Yes. I do not believe anyone knows why, but O2 toxicity seems to occur at a much lower pressure in water.
 
Yes. I do not believe anyone knows why, but O2 toxicity seems to occur at a much lower pressure in water.

Where did you get this info? My understanding is that the incidence of CNS oxygen toxicity while diving is so low that there wouldn't be any way to actually do a statistical comparison.
 
There are a few differences here. Most often you are not breathing 100% O2 in a hospital. You may have a mask on but your likely mixing regular air with a little 100% O2. That's why if your suffering from a DCS hit you want that O2 delivery system cranked up to 15 lpm.

Also when diving your breathing that O2 at depth and under pressure so the PP is greater then at sea level.

The chambers will also take air breaks when doing DCS treatments. I can't remember the exact numbers but the standard Navy treatments is something like 20 minutes on O2 then 5 minutes off. Again those numbers may be wrong but it gives you an idea.

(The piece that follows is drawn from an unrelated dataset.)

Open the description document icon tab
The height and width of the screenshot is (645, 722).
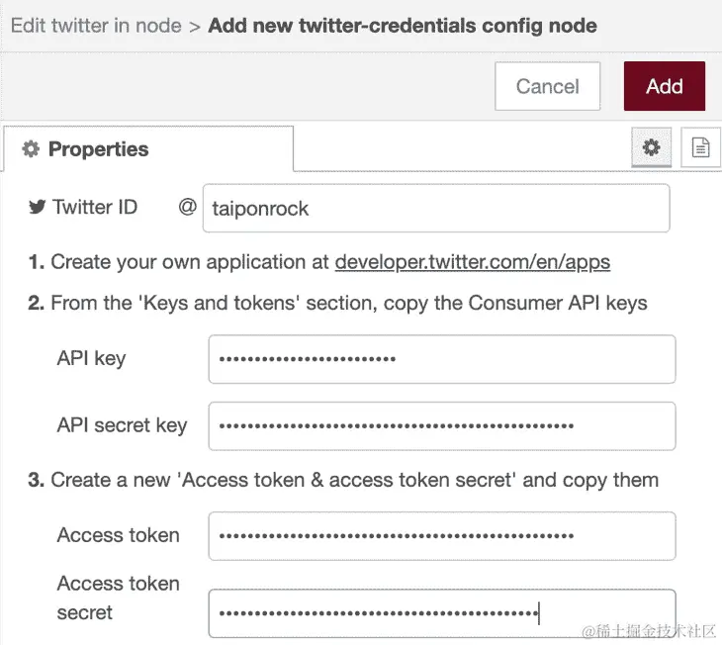[700, 147]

Seizing in a chamber or elsewhere in a hospital is not as life threatening as it is when underwater.
 
Just my 2 cents. The main concern for diving is CNS also called Paul Bert effect which is mainly caused from O2 breathed at more than 1.6 Bar for a short period of time while in Hospital the main concern is Pulmonary Toxicity also called lorrain smith effect that is caused by breathing O2 with a PPO2 higher than 0.5 but during a long period of time. These two limits are followed on a dive planning in order to allow a proper recompression treatment without causing more damage. This is clearly reflected for instance in the NOAA Exposure Limits table.
 
Took me a while to find the reference: http://www.scubaboard.com/forums/ma...y/440726-oxygen-toxicity-limits-symptoms.html

Hey, but what would the US Navy know about diving :D

Thank you! your post appeared just before I was about to search for the same thing.

For those wishing to save some reading time, here is the relevant paragraph:

3‑9.2.2.1 Factors Affecting the Risk of CNS Oxygen Toxicity. A number of factors are known to influence the risk of CNS oxygen toxicity:

Immersion in Water. Immersion in water greatly increases the risk of CNS toxicity. The precise mechanism for the big increase in risk over comparable dry chamber exposures is unknown, but may involve a greater tendency for diver CO2 retention during immersion. Exposure limits must be much more conservative for immersed divers than for dry divers.